## [PROMPT]
Return all the lines below in which the string "agent" appears.

## [RECORDS PROVIDED]
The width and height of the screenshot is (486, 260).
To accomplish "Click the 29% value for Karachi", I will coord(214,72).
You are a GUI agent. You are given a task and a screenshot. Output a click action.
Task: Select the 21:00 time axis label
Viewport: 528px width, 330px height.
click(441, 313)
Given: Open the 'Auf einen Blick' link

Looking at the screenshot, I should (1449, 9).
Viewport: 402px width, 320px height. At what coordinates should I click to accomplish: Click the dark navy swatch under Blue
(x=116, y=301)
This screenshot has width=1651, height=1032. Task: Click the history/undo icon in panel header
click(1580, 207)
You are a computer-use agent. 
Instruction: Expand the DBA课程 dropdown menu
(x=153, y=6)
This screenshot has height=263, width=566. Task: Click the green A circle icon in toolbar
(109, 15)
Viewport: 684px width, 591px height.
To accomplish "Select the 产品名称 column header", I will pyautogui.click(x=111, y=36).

## [RESPONSE FOR THIS EXERCISE]
You are a GUI agent. You are given a task and a screenshot. Output a click action.
You are a computer-use agent. 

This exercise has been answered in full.